Brush Creek tablet illustration   Save
Ohio History Connection Archives/Library
Description: This illustration of the Brush Creek tablet comes from "History of Muskingum County, Ohio, with Illustrations and Biographical Sketches of Prominent Men and Pioneers" by J. F. Everhart, 1882. The Brush Creek Tablet is a flat, sandstone slab measuring 14 inches long by 12 inches wide and four inches thick. It was discovered during the excavation of the Brush Creek Mound (south of Zanesville) between 1879 and 1880 by John F. Everhart and the Brush Creek Historical Association. When first discovered, it appeared to be a stone with several circular depressions.
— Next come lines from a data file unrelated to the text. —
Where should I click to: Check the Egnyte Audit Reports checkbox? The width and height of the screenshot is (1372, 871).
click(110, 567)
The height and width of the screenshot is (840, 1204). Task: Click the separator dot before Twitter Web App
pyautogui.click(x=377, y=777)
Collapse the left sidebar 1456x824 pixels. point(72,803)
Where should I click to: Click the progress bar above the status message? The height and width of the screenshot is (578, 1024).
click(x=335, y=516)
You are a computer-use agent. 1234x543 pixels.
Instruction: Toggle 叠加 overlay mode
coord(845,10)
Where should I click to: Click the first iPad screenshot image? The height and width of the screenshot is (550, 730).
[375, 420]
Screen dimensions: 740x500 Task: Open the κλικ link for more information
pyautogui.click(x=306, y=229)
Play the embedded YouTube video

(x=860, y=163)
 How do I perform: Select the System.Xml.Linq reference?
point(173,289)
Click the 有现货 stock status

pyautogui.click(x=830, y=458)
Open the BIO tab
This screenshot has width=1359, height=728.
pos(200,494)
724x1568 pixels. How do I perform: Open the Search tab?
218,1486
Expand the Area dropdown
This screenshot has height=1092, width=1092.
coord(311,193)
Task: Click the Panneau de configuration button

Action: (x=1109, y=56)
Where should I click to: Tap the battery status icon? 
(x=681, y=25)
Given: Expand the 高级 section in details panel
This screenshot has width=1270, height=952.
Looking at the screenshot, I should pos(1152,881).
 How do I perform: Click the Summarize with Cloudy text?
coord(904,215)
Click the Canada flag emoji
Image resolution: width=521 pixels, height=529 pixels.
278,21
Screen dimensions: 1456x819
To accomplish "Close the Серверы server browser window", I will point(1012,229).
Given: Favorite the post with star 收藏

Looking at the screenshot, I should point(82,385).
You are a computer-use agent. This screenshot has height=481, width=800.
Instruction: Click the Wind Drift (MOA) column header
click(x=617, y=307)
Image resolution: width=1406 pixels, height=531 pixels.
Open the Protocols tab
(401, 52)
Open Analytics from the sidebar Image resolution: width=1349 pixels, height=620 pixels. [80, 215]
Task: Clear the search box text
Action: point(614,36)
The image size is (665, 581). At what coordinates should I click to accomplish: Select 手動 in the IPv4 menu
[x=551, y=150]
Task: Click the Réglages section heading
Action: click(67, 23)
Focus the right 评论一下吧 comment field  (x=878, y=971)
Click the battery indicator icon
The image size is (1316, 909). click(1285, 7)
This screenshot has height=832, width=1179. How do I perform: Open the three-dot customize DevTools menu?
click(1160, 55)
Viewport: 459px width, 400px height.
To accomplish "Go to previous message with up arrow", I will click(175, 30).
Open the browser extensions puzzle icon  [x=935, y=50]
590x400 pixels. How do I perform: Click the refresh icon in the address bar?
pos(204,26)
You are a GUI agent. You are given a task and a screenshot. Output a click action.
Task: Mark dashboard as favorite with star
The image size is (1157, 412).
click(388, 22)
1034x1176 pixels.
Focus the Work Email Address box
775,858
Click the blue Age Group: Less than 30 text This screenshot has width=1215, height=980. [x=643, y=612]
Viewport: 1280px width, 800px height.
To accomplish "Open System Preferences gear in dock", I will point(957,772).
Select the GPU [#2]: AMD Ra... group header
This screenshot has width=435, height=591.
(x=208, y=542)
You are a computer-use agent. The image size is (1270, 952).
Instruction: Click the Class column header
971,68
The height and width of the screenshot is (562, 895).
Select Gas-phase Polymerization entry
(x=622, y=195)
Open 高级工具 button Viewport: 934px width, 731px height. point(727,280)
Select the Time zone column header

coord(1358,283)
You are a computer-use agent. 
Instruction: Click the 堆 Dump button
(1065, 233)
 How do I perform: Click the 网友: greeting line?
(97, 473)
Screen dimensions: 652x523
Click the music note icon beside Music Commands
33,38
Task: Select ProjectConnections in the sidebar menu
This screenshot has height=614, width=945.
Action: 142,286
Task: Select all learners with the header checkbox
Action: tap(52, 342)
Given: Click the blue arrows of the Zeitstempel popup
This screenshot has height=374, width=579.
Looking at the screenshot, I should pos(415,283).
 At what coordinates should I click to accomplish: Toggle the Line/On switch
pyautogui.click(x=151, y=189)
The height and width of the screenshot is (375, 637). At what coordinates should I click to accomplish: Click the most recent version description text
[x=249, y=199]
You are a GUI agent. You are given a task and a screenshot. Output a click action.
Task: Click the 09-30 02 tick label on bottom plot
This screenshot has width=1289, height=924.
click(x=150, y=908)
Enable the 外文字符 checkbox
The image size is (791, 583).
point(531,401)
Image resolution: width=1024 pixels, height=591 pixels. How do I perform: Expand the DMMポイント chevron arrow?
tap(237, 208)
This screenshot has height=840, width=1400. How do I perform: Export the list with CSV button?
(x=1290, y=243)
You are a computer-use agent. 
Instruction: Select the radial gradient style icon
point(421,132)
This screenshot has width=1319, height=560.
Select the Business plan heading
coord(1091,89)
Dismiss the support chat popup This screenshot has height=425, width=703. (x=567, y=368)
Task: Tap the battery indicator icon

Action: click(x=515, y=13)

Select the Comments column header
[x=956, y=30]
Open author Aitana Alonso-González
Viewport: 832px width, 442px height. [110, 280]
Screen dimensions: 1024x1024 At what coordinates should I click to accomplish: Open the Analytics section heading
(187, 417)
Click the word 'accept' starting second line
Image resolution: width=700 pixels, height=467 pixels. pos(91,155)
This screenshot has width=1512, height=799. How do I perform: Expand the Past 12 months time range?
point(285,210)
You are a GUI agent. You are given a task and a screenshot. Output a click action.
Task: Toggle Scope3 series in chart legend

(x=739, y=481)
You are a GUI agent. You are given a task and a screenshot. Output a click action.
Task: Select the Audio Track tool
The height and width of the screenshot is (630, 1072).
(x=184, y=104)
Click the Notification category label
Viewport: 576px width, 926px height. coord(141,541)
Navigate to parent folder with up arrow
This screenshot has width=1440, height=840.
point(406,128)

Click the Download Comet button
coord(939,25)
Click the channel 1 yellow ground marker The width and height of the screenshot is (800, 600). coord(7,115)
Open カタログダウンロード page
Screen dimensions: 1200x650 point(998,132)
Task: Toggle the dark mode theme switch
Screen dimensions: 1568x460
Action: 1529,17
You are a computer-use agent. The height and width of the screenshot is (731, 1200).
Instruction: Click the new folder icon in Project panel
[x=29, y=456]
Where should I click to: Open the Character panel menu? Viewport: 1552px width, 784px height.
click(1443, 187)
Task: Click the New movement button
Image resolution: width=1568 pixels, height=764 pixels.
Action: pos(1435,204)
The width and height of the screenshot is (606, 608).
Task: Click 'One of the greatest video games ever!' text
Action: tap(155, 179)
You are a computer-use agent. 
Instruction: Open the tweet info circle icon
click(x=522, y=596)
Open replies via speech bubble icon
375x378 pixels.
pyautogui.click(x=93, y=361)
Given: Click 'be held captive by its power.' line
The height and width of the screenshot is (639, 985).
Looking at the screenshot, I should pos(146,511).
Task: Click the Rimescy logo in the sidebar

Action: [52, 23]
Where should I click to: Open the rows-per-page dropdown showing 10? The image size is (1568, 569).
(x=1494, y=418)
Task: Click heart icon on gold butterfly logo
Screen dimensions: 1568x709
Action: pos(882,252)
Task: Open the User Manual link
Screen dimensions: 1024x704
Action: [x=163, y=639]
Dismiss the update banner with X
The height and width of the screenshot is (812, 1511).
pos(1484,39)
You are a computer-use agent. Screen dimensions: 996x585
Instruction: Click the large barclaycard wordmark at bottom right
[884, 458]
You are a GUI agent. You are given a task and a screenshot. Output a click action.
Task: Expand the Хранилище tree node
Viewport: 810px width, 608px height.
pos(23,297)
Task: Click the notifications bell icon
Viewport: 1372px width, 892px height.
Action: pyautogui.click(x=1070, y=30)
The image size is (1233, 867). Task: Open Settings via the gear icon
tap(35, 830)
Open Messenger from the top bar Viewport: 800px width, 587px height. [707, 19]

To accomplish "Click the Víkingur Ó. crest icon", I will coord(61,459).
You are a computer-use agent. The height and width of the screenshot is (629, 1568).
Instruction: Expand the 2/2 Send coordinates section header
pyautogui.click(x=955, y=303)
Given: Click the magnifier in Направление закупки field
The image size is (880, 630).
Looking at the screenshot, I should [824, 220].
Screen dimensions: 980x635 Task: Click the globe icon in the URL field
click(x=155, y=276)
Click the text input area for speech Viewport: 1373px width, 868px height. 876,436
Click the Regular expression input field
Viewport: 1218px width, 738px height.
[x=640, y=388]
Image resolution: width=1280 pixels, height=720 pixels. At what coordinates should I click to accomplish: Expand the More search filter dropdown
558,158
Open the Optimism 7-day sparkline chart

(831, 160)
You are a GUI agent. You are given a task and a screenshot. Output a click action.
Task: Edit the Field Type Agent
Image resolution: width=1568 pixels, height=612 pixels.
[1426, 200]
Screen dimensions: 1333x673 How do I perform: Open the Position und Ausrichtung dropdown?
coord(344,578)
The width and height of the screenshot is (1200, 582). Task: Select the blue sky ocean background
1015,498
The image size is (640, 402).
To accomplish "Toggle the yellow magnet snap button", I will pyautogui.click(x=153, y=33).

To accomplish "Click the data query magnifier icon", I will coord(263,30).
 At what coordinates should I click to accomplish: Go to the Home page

Such artifacts are called cupstones, or pitted stones, and the depressions appear to have been used for cracking nuts or grinding paint pigments. Two months after the artifact was discovered, Everhart announced that the stone was inscribed with “hieroglyphics” - “chiefly Greek, commingled with Phoenician and Etruscan.” He reported that the tablet was buried alongside an eight-foot-tall female skeleton and claimed that this proved “there were giants in those days.” The Brush Creek Tablet was shown to be a fraud when J. P. Egan brought a lawsuit against Everhart for failing to pay him the money he was promised for helping to excavate the mound and for making a map for the "History of Muskingum County." During the court proceedings, Marshall Cooper, another member of the excavation team, testified that he had been promised $15.00 to carve the inscription on the tablet and to give it “the appearance of ancient work.” The Brush Creek Tablet is an example of the many such frauds created during the 1800s, such as the Newark Holy Stones, when the question of who built the ancient mounds of the Ohio Valley had not yet been answered. Many people at that time believed that the American Indians were not capable of building the mounds and therefore they must have been built by a lost race. By the end of the 1800s, however, archaeologists had proven that the ancestors of American Indians had, indeed, built the mounds. View on Ohio Memory.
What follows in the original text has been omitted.